Goal of the exercise: Write out the data below exactly, from its first line to the line containing "The height and width of the screenshot is (370, 1440).", that line included.
• • • • • • •
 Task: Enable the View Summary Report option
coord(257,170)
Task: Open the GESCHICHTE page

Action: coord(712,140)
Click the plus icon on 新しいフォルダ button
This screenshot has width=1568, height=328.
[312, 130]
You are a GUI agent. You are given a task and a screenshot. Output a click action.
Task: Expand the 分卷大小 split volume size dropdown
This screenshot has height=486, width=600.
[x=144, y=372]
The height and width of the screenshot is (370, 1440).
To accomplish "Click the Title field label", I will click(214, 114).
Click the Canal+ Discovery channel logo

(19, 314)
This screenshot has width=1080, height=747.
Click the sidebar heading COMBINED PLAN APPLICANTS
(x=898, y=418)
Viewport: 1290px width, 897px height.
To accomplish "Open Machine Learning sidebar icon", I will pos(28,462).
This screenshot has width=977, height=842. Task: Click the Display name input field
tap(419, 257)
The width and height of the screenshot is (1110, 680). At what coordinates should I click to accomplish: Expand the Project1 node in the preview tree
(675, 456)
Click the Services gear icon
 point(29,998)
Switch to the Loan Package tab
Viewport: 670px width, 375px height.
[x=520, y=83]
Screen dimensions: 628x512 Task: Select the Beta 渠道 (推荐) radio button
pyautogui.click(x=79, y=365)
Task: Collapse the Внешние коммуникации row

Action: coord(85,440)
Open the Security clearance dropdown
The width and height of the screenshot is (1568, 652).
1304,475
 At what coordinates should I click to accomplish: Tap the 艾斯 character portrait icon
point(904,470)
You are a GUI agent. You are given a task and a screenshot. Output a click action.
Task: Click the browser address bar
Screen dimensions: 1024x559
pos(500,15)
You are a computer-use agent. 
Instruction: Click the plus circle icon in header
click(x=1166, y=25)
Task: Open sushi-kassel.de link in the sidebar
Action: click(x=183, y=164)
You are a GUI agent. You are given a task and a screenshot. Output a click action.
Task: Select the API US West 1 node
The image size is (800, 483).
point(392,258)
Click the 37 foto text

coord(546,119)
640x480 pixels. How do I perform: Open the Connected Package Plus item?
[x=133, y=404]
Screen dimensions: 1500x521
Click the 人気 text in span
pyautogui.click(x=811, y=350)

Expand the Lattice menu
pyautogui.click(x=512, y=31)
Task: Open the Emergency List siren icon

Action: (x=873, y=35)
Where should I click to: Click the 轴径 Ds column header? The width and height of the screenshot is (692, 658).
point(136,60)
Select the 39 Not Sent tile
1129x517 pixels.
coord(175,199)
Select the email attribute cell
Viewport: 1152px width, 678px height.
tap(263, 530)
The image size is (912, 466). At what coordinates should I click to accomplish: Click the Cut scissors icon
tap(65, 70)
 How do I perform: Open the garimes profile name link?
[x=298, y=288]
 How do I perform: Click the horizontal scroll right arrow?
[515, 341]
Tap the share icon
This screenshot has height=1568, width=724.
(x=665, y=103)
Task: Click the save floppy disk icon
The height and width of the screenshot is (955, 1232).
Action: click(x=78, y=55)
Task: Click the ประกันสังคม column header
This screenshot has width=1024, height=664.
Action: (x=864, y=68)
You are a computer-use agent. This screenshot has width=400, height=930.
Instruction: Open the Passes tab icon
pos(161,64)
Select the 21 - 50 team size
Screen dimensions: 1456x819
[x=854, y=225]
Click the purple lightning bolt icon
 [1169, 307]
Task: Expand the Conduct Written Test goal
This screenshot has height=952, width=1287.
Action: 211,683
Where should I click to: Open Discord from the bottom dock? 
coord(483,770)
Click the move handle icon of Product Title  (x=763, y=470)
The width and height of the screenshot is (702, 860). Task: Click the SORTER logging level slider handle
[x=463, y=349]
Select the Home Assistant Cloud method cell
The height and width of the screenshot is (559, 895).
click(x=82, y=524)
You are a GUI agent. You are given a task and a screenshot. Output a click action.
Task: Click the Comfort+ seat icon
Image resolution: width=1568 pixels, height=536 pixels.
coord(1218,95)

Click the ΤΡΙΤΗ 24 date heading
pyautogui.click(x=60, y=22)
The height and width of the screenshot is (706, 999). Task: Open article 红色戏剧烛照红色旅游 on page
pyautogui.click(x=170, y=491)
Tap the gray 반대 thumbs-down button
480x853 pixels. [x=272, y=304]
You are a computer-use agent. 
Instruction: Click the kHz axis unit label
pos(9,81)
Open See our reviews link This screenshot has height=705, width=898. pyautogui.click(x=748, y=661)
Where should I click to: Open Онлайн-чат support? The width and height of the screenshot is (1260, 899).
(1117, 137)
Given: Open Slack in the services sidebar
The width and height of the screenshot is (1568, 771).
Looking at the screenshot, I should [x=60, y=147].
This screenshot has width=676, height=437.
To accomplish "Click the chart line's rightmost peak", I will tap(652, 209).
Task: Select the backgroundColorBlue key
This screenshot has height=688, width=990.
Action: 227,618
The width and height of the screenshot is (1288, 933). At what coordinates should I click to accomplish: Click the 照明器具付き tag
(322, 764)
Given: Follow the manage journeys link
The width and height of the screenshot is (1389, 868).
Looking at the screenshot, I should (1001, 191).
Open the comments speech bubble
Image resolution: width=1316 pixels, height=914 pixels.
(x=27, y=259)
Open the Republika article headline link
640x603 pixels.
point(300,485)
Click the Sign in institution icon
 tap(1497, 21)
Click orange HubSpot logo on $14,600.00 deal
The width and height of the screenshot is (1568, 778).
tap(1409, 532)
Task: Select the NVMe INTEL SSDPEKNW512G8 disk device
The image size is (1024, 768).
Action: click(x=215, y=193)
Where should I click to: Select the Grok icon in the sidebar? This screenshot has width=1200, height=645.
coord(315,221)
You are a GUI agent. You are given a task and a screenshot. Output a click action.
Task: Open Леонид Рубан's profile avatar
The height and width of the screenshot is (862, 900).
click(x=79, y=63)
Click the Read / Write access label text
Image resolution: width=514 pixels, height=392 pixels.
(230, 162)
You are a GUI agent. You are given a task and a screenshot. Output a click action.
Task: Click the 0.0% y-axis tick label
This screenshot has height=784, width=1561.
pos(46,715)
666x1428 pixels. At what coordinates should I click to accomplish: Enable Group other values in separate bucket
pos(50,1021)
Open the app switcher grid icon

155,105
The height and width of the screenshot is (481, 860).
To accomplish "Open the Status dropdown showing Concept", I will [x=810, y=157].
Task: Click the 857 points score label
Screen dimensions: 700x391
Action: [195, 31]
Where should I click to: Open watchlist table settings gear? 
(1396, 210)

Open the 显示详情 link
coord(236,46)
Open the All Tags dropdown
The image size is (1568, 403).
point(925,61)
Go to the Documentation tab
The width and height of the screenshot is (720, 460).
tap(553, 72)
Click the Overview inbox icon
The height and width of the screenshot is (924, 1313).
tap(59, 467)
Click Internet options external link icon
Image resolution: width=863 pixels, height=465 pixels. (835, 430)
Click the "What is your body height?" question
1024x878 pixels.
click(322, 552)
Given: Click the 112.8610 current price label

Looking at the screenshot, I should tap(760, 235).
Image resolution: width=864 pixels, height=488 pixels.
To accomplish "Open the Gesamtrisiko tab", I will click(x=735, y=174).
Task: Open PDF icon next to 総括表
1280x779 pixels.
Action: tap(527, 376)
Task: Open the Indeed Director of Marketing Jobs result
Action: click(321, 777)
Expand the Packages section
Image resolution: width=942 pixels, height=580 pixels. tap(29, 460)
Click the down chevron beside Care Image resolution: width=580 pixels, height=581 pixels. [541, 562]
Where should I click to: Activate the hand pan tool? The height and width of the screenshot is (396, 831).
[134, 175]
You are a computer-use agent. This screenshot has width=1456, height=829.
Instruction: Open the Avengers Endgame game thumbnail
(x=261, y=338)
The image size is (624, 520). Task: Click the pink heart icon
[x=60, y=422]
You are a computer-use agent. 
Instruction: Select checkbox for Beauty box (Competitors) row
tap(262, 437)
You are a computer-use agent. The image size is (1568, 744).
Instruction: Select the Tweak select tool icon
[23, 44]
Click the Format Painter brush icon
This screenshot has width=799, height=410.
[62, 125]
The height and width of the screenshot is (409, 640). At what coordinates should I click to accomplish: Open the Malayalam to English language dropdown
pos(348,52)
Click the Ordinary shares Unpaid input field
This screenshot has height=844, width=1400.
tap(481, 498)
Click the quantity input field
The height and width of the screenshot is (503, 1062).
• • • • • • •
Written reply:
 Task: Enable the View Summary Report option
coord(257,170)
Task: Open the GESCHICHTE page

Action: coord(712,140)
Click the plus icon on 新しいフォルダ button
This screenshot has width=1568, height=328.
[312, 130]
You are a GUI agent. You are given a task and a screenshot. Output a click action.
Task: Expand the 分卷大小 split volume size dropdown
This screenshot has height=486, width=600.
[x=144, y=372]
The height and width of the screenshot is (370, 1440).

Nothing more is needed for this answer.